Diversion metrics, waste production per capita or any other quantitative measure of material output is not used in the assessments, nor is life cycle analyses (LCAs). “We don’t use LCAs to guide our assessment because most are inherently flawed when looking at the ‘sustainability’ of a given product or material,” explains Atlas. “LCAs often look at a limited scope of the materials’ impacts (like the product’s carbon footprint) as opposed to the overall impact of the product, and the potential for contamination and pollution during production, transportation, use, or disposal.”

Atlas’ Zero Waste methodology is based on Material Management Scopes divided into Hard Goods and Soft Goods. Hard goods are surplus and hard-to-recycle materials that the campus has direct control over. Soft goods are food and single-use materials that the campus purchases, but has limited control over which bin the material is placed in. Included on the list of soft goods are food waste and food packaging; disposable, compostable and reusable dishware; and disposable, compostable and reusable to-go ware. The certification process assesses a campus on the existence of materials management systems that are scored under “system” and “program.” System scores include infrastructure, policy and bin standardization.
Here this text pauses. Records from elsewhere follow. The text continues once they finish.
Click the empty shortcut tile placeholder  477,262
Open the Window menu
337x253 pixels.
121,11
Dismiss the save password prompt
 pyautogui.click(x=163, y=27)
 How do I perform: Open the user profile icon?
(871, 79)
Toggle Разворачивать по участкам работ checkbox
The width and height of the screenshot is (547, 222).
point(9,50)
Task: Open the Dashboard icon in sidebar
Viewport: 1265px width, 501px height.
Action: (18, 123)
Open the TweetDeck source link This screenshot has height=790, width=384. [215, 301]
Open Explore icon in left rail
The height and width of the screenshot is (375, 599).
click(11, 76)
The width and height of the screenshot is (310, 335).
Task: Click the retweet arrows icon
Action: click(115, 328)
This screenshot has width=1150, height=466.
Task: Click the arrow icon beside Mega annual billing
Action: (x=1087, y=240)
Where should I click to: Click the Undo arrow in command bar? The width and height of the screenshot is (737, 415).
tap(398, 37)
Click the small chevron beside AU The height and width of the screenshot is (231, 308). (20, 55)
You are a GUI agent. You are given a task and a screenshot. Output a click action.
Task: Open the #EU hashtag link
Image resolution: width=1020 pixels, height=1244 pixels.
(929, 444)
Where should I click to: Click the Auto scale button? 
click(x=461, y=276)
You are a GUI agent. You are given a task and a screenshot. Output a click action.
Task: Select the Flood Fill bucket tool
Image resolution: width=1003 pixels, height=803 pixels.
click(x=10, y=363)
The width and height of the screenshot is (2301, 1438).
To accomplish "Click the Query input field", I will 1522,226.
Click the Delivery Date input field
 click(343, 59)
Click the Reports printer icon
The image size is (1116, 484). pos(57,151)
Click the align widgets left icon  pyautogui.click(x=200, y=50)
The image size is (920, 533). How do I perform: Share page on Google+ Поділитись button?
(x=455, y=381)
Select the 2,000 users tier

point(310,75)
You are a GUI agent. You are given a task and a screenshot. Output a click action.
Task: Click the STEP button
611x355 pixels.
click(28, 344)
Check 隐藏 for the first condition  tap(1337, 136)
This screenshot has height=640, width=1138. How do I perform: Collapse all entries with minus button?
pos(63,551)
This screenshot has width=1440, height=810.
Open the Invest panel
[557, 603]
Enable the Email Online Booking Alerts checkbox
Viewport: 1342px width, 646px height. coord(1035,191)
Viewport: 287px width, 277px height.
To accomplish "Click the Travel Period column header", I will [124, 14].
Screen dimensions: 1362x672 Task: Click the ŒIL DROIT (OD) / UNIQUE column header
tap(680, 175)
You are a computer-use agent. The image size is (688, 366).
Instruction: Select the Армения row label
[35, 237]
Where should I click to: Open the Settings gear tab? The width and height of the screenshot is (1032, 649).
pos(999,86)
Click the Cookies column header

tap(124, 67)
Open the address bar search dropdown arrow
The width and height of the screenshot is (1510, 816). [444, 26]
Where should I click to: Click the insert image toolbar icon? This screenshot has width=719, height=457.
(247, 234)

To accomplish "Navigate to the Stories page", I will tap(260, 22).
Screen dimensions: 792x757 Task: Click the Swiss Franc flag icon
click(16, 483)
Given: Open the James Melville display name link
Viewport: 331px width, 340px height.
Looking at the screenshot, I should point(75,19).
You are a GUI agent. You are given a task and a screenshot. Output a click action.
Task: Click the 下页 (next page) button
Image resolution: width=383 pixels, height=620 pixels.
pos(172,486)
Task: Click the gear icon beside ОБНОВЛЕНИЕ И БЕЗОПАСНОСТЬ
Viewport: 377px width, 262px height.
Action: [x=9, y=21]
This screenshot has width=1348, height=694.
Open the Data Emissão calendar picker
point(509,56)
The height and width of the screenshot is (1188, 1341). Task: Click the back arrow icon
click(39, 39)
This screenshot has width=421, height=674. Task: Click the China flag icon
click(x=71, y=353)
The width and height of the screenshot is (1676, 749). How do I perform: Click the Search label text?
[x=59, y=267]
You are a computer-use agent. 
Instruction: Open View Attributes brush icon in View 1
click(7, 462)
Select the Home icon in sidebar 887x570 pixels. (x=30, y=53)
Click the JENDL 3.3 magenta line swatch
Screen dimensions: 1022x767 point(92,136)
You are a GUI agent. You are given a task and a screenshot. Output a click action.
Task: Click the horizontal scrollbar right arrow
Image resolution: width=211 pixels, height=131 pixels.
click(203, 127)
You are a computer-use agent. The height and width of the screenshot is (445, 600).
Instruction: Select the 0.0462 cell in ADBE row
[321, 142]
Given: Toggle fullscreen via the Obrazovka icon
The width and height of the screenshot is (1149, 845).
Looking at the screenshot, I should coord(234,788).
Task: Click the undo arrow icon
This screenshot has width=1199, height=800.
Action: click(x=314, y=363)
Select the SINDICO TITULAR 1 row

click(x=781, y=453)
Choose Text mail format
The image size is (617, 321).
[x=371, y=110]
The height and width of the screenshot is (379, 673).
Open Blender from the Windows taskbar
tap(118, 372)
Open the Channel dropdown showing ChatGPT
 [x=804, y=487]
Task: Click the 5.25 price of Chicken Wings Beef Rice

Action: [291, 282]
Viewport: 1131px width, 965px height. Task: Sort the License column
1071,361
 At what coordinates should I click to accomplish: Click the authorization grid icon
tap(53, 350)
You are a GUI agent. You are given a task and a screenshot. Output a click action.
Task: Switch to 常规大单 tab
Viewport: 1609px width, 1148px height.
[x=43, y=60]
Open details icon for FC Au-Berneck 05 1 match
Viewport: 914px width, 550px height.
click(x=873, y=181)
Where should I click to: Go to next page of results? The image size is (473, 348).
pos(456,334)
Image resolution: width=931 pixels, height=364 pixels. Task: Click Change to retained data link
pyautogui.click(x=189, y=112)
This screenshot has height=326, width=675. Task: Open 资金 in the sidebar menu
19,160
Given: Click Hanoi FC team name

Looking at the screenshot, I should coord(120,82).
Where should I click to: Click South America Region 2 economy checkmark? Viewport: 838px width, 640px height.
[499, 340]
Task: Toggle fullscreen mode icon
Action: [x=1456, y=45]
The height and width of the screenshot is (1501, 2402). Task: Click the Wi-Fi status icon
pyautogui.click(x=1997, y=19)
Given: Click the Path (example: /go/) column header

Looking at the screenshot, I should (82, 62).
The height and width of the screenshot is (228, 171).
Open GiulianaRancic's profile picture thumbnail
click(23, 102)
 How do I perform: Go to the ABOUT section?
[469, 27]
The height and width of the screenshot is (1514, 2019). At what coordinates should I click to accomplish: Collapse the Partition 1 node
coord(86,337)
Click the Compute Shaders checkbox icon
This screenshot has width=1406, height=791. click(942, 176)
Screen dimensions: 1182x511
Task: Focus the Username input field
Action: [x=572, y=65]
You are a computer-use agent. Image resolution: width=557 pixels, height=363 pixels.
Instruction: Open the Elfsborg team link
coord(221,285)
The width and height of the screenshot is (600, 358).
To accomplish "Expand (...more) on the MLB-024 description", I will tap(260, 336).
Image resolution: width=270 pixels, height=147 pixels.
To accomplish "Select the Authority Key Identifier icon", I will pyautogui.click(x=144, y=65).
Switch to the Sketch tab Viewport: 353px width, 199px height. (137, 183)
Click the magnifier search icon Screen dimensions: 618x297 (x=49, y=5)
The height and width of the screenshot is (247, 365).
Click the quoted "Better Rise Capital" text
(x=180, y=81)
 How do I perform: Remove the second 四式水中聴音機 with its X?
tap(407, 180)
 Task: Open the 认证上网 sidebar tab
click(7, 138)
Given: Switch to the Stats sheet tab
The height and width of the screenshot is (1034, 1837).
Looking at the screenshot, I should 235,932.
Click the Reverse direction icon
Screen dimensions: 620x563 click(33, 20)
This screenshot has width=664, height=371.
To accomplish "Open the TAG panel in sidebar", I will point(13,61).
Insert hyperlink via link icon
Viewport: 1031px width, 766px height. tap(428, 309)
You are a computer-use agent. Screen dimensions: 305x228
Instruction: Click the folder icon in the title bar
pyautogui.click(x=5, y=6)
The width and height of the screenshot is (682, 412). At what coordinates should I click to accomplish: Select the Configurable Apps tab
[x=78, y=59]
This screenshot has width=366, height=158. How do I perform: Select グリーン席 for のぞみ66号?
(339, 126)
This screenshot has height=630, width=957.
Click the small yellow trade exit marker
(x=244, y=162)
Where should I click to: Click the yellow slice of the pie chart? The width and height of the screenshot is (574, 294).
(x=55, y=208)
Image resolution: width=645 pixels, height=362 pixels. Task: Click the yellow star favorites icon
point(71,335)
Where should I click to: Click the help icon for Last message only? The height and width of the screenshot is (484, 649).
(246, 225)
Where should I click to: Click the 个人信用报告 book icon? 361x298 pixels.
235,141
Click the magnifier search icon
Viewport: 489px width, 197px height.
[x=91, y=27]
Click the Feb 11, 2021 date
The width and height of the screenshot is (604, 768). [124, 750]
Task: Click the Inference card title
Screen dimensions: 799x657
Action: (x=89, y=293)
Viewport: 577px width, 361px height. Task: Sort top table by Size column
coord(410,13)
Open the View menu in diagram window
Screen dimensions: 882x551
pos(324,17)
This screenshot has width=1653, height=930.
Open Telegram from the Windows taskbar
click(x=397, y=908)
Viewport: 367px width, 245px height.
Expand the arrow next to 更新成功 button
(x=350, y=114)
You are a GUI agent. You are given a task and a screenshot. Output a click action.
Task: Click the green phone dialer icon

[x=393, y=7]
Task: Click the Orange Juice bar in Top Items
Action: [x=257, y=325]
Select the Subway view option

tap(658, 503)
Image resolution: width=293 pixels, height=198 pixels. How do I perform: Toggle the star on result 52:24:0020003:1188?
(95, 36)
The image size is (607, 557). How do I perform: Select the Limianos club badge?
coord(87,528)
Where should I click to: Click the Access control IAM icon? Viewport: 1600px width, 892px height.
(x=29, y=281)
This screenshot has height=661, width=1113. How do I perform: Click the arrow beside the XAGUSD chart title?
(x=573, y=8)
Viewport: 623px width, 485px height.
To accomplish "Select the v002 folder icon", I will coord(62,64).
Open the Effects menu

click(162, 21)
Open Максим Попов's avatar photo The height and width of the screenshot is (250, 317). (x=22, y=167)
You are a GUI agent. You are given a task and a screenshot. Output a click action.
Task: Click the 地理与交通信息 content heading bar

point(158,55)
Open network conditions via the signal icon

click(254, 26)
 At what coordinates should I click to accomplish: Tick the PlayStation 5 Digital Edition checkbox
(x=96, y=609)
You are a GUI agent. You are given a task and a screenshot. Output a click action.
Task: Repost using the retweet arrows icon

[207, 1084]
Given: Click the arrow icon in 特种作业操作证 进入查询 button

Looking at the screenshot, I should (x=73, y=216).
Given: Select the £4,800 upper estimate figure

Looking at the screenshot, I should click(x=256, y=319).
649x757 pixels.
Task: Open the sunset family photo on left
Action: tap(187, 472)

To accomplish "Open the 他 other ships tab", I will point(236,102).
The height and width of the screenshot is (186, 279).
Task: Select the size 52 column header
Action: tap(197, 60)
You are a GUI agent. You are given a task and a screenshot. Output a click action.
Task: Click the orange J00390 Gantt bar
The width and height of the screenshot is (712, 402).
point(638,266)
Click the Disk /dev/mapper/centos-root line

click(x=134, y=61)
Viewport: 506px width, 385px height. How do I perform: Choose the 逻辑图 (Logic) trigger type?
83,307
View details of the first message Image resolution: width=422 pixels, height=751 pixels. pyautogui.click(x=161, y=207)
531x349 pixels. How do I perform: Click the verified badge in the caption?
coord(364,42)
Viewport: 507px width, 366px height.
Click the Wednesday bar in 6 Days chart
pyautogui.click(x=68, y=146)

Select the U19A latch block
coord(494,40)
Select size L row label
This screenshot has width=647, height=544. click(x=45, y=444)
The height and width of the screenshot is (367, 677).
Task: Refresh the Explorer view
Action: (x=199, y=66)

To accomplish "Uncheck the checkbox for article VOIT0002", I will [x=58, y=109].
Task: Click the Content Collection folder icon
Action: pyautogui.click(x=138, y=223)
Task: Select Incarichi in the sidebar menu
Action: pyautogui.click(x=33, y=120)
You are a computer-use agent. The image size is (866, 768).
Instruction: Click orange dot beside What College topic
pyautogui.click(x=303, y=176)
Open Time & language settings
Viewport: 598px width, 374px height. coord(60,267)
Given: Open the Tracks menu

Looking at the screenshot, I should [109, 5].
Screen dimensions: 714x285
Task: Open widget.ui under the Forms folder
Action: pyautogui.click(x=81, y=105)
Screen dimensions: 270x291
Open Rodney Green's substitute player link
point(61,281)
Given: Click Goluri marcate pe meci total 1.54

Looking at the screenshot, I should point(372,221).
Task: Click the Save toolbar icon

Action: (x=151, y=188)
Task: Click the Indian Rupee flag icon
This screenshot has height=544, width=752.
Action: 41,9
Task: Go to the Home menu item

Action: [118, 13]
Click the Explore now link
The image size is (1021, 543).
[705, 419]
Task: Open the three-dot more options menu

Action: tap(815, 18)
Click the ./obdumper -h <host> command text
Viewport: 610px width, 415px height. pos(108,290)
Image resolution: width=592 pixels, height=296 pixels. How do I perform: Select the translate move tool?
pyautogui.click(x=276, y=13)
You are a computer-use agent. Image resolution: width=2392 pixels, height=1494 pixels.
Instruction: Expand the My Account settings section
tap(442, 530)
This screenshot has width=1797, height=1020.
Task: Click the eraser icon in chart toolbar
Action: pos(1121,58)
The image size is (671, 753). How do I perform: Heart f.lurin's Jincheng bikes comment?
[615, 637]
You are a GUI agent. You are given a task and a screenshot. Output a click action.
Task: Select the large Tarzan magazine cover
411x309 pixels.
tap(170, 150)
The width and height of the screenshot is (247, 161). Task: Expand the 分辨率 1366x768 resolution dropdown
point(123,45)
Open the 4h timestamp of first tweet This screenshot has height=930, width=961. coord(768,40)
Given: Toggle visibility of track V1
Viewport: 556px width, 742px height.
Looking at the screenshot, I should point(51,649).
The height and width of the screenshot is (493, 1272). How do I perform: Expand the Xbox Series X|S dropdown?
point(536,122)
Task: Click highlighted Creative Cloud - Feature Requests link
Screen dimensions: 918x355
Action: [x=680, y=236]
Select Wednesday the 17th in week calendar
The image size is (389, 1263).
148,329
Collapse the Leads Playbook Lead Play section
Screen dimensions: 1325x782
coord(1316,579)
Program scores are divided into two categories:

  • Scope One: Surplus property (e.g., chairs, desks, office supplies) and hard-to-recycle materials (e.g., electronic waste and hazardous materials)
  • Scope Two: Compost, food and plastics, which include purchasing, dining, food recovery and compost

The Total Campus Zero Waste Score is a compilation of both Materials Management Scopes 1 and 2. Four levels can be achieved: Platinum (89.5-100%); Gold (79.5-89.4%); Silver (69.5-79.4%) and Bronze (59.5-69.4%). At the top of the Top 10 list is the College of the Atlantic in Bar Harbor, Maine, which received an overall Bronze score of 62.4% for its Scope 1 score (including 69.7% for infrastructure, and 45.5% for its hard-to-recycle initiatives). Its Scope 2 scores qualified the College of the Atlantic for a Gold rating (83.0%). As shown in the graphic, program scores were 84.0% for purchasing and policies, 86.0% for reusable dishware, 42.9% for food waste reduction and recovery, 81.0% for compost/recycling system, and 61.1% for other soft goods.

The second highest scoring campus is the University of California (UC), Berkeley, which achieved an overall Bronze score of 68.3%. UC Berkeley scored 70.7% for its food waste reduction and food recovery initiatives, and 82.1% for its compost/recycling system.Other college campuses in the Top 10 are Carleton and Haverford Colleges, and the Universities of Connecticut, Massachusetts (Lowell campus), Louisville, Vermont, Washington, and St. Thomas.